Honeysuckle (Lonicera) is a group of shrubs and vines, both evergreen and deciduous. The fragrant flowers in a broad range of whites, pinks, corals, yellows and even purples provide nectar in their tubular flowers, which are prized by hummingbirds. It's no wonder that there is always room in the landscape for a few more honeysuckle, and the gardener can propagate them easily. Two methods of rooting the starts are used. If one does not result in a rooting, try the other.
Prepare a propagating bed for the honeysuckle starts. An ideal medium is 1/2 sand mixed with 1/2 peat. Level this planting soil in a tray at least 4 inches deep, water thoroughly, and pack it down firmly. It need only be as big as needed for the number of starts desired at a spacing of 4 inches apart. Make holes in the soil with the eraser end of a lead pencil, nearly to the bottom of the tray.

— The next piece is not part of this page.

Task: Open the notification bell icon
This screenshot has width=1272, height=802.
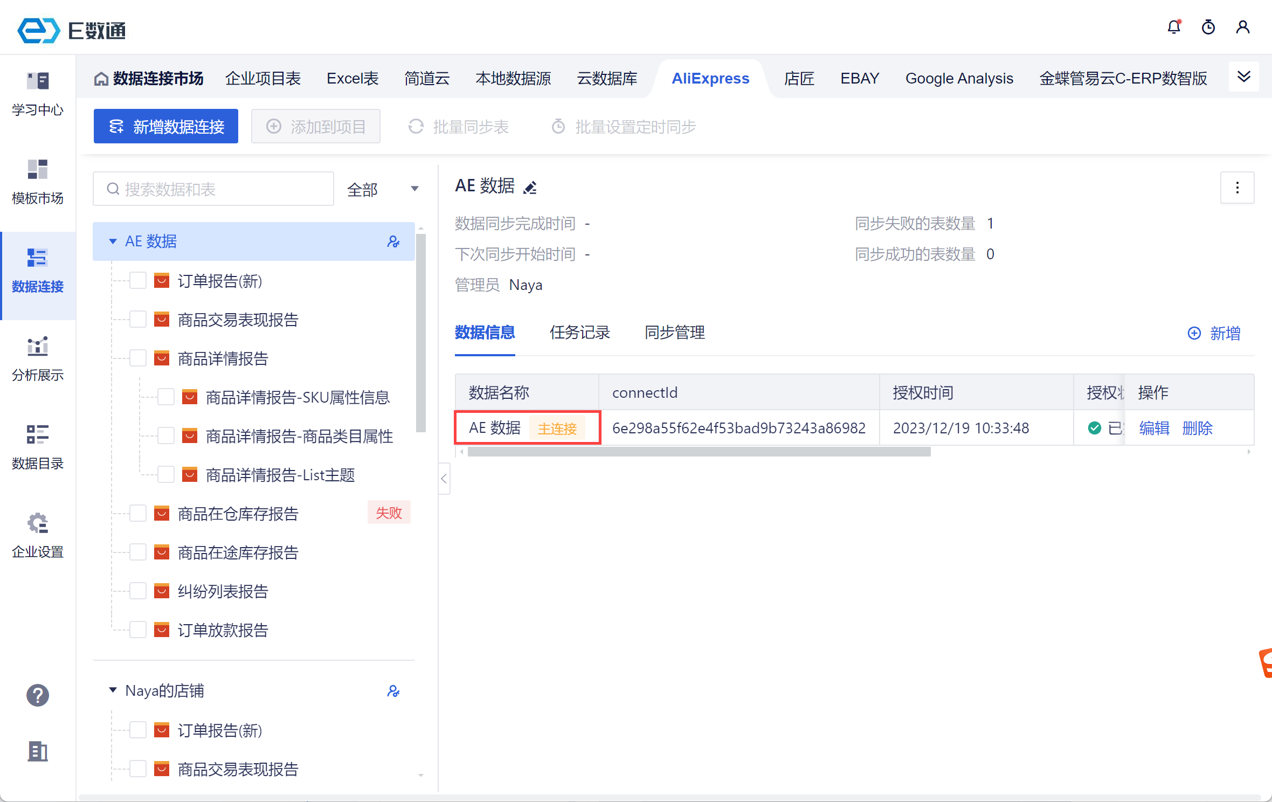Action: pyautogui.click(x=1174, y=27)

Snip 4 inches of the tender growing tips of the honeysuckle. These cuttings must be taken during an active growing cycle of the plant; early or midsummer is the most successful. Base cut just below a node or joint. Roots form more readily near these nodes.
Clip off the lower leaves of the cutting to reduce evaporation of water through the leaves. Some leaf surface must remain to carry on photosynthesis while the cutting is forming roots. Gently peel off a thin edge of the outer layer on one side of the stem with the blade of the shears, about 2 inches up from the base down to the bottom of the stem.
Dip the lower inch of the cutting in powdered rooting hormone. Place the cutting into the pencil-size holes in the planting medium so the base rests on soil in the bottom of the hole. Gently surround the cutting with the planting medium, removing air pockets and pressing lightly.
Water the propagation box with a light sprayer or mister from above to keep the starts humid and the soil moist until roots have formed. Keep the starts out of direct hot sun and constantly moist. After three weeks, gently pull on each start to see if there is resistance, indicating root formation. Once roots have developed the honeysuckle can take up water from the soil and can be given more direct light, but not hot sun. Once roots are developed, transplant to individual pots and continue nursing carefully until leaf growth is prolific, at which time they should be moved to their permanent landscape site.
To root the cutting in water as an alternative, follow all the above steps except after cutting the 4-inch start, do not put it directly into the propagating box. Instead, after removing lower leaves and an edge of the stem, place it into a jar of water. Its lower stem should be in at least a 1-inch depth. Place in indirect light and watch for two to three weeks for roots to form. Once they do, proceed with the steps of planting to the propagation tray, including dipping all the roots in the rooting hormone. The branches of a willow, cut into small pieces, act as a natural rooting hormone. If using the method of putting the honeysuckle cutting in a jar of water, add some chunks of willow branches and it will aid the rooting process.
Change the water in the rooting jar every few days to keep it fresh. This prevents rot of the stems in the jar. A large, clear plastic bag can be wrapped around the entire propagation tray to keep it humid, but it must be ventilated daily and checked for mould or mildew growth. If mildew is found, it is too humid, so remove the bag.